Uygun K., Aydiner A., Saip P., Basaran M., Tas F., Kocak Z., ...More

American journal of clinical oncology, vol.26, no.5, pp.517-21, 2003 (SCI-Expanded) identifier identifier identifier

  • Publication Type: Article / Article
  • Volume: 26 Issue: 5
  • Publication Date: 2003
  • Doi Number: 10.1097/01.coc.0000037918.88451.6a
  • Journal Name: American journal of clinical oncology
  • Journal Indexes: Science Citation Index Expanded (SCI-EXPANDED), Scopus
  • Page Numbers: pp.517-21
  • Keywords: granulosa cell tumor, ovary, prognostic factors, survival
  • Istanbul University Affiliated: Yes

Abstract

Adult granulosa cell tumors of the ovary are rare neoplasms, accounting for less than 5% of all ovarian malignancies.

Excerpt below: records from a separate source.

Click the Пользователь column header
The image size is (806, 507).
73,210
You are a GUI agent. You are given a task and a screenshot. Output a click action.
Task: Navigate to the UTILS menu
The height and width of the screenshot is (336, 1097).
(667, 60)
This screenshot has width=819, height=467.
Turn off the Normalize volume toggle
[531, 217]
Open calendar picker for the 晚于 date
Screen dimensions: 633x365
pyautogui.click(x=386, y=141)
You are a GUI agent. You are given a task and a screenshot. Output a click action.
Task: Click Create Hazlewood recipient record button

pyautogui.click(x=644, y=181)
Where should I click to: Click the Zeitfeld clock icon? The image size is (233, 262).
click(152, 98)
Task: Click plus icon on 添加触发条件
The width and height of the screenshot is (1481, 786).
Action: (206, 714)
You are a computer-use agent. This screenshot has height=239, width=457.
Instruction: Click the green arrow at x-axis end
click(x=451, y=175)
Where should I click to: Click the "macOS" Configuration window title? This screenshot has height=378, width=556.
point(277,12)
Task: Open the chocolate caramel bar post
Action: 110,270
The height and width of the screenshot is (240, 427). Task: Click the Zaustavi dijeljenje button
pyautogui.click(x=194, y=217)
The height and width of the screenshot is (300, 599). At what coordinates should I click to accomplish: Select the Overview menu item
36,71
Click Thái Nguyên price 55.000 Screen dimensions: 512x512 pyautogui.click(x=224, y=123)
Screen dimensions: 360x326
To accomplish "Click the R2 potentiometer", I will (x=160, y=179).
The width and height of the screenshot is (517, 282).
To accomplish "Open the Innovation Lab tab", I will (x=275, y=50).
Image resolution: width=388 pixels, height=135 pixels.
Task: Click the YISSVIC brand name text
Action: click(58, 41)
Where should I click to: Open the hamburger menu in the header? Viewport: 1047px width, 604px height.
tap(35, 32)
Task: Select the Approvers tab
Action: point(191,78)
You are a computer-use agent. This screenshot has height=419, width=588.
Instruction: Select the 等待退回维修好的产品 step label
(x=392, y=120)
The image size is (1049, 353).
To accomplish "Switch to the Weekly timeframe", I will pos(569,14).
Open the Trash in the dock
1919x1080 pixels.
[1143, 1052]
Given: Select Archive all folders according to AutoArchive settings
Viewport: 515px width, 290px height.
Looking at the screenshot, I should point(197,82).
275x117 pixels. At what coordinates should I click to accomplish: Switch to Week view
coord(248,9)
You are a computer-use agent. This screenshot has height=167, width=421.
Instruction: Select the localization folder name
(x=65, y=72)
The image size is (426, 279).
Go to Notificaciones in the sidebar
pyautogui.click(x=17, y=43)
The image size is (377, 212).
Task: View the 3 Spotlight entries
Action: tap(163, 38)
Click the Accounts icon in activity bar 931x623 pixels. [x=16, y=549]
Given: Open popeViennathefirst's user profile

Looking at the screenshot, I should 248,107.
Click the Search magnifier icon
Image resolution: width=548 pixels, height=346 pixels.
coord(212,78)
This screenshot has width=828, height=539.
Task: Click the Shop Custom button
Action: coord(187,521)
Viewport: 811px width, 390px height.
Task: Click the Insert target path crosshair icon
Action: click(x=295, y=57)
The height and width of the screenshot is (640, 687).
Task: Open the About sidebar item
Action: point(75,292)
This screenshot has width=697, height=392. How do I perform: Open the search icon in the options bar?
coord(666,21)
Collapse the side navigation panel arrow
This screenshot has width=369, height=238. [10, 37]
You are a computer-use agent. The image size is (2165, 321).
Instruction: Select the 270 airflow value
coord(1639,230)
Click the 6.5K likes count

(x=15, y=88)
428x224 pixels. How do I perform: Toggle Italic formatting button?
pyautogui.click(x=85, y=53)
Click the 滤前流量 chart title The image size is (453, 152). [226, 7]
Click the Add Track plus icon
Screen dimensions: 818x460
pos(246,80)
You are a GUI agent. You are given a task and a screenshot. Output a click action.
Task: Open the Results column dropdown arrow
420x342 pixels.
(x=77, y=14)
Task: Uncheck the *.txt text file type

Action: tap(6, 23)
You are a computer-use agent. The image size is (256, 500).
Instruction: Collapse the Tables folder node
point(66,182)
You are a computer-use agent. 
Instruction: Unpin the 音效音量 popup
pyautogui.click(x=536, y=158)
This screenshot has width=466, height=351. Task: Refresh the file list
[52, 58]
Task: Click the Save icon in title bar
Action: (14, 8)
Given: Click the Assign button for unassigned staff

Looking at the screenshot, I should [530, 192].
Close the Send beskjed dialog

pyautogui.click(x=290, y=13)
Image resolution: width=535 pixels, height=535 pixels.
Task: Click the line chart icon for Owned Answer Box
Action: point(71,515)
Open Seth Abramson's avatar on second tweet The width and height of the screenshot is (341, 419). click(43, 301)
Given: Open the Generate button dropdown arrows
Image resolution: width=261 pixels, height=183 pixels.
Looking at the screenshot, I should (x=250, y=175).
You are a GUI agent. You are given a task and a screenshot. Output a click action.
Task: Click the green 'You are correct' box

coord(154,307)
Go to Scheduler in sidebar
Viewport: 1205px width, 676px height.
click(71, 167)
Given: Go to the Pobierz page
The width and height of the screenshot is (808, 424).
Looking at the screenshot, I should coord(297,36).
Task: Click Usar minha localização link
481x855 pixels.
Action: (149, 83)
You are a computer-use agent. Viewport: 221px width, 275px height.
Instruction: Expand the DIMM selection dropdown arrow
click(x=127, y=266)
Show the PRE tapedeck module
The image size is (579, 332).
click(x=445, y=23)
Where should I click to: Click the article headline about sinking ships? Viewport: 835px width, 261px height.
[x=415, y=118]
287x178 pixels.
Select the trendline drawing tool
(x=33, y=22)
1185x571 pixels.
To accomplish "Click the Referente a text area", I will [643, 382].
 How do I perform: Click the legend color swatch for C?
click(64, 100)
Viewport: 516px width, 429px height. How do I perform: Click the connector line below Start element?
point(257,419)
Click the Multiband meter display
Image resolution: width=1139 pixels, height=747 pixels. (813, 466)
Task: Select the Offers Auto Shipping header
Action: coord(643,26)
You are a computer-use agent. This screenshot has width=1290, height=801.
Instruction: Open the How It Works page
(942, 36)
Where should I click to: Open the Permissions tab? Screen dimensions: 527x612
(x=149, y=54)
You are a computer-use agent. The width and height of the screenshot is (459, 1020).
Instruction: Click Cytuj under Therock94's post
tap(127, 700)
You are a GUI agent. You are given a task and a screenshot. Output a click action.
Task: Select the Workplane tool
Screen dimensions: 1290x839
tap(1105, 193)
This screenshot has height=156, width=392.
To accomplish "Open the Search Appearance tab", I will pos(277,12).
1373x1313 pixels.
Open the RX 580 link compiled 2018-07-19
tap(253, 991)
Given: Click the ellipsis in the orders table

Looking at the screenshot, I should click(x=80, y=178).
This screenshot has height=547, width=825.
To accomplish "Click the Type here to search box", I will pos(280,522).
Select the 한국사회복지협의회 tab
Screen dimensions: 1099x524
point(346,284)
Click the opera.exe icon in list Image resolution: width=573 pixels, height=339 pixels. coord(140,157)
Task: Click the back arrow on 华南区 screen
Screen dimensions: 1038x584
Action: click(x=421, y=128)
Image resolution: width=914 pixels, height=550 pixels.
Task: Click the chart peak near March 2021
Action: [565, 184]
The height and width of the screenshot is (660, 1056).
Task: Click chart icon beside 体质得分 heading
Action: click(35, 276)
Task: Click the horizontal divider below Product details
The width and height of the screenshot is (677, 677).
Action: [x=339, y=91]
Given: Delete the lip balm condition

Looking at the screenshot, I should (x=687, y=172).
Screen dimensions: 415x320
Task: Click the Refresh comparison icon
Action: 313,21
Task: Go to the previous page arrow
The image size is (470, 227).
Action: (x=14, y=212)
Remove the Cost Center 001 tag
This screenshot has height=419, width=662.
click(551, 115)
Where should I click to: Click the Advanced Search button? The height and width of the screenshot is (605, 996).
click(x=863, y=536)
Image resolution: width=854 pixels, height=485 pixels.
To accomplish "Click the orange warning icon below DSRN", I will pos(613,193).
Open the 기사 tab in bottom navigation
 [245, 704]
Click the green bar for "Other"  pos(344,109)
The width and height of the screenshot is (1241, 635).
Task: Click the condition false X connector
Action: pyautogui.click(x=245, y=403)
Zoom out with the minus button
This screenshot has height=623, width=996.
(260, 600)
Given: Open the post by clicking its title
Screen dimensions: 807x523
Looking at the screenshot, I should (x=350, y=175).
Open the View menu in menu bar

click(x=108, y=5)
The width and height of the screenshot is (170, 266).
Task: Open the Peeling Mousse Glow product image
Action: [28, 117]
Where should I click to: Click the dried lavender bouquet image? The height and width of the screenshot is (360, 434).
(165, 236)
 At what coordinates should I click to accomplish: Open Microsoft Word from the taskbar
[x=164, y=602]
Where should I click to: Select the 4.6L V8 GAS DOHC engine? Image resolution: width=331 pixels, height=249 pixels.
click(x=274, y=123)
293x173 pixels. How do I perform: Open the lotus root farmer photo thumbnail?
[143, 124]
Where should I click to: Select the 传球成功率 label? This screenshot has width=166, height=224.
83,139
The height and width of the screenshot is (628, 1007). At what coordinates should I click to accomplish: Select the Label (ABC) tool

In addition to the tumor stage, residual disease, patient age, tumor size, extent of surgery, and also some histologic factors have been reported to be of prognostic importance. Tumor registries were screened for all patients treated between 1979 and 1998 for ovarian tumors at the University of Istanbul. There were 952 ovarian carcinomas, of which 47 were granulosa cell tumors. All charts were reviewed, and the clinical data were extracted. Prognostic factors and treatment results were evaluated retrospectively. The median follow-up was 84 (range: 6-141 months) months. According to univariate analysis, there were only two significant factors for overall survival (OS): stage and presence of residual disease. The OS of the 23 patients with early stage (mean, 122 months; median, unreached) was significantly (p = 0.0001) better than the OS of the 22 patients with advanced stage (mean, 34 months; median, 21 months). A significant difference (p = 0.0004) in OS was also observed between patients with residual (mean, 42 months; median, 21 months) and nonresidual (mean, 108 months; median, unreached) disease. In a multivariate analysis, only stage remained statistically significant (p = 0.0001). The overall 5-year survival rate was 55% and median survival after recurrence was 21 months. Despite the small number of patients, the study showed that stage and macroscopic residual disease are significant prognostic factors. The benefit of chemotherapy and radiotherapy remains controversial.